We have over 30 years of the world wide web and for these more than 3 decades this was never a problem. Suddenly, we "need" to create new technology that seem to be security features, but are essentially just being used for evil, thus being inherently bad.
It's not like these technologies were created for the greater good and misappropriated by bad actors. They were proposed by bad actors in the first place, they cannot not be inherently good.
I don't think remote attestation (or even more so its umbrella technology, trusted computing) is nearly as specifically targeted as DRM.
> We have over 30 years of the world wide web and for these more than 3 decades this was never a problem. Suddenly, we "need" to create new technology that seem to be security features, but are essentially just being used for evil, thus being inherently bad.

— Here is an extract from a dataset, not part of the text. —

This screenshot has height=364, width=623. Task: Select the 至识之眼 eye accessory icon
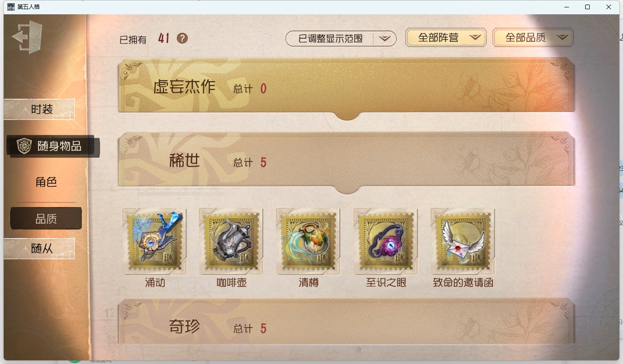pyautogui.click(x=386, y=241)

I agree that requiring remote attestation for generic web use is evil. It's way too heavy-handed an approach better reserved
I still don't think this somehow outright disqualifies the technology itself.

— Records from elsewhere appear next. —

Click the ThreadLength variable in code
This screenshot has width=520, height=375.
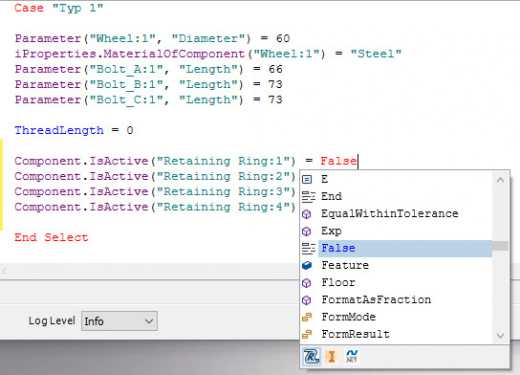(x=59, y=130)
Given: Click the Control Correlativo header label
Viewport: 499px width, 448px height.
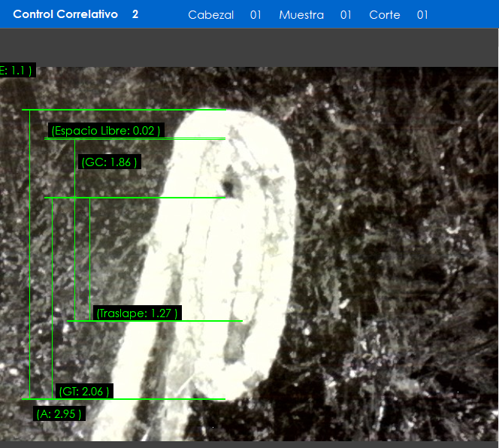Looking at the screenshot, I should tap(65, 14).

Are you seriously trying to suggest copyright infringement has not been an issue over the last 30 years? Both of them are solutions to problems that we've had over the last 30 years and were created for the greater good to solve problems that developers were facing.
People have woken up to the truth as the pieces come together.

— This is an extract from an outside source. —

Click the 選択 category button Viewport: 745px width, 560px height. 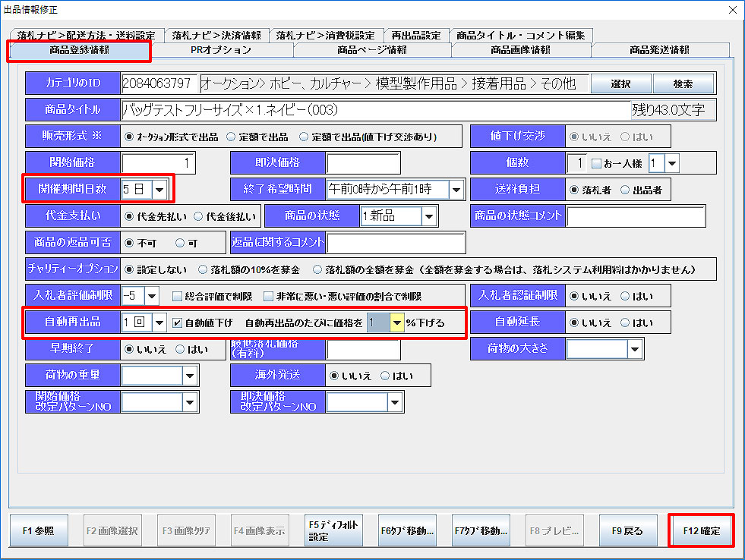(620, 83)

This article from 2022 is fun to look at and see how prescient it was: https://news.ycombinator.com/item?id=29859106
A TPM with measured boot (SecureBoot) does exactly this, remote attestation is how Alice proves to Bob that it is in a trusted configuration and wasn't tampered with.
(One argues that since you own both of them, you should simply set up the two servers yourself with a key of your own choosing, asymmetric or otherwise, and then restrict physical access to them.)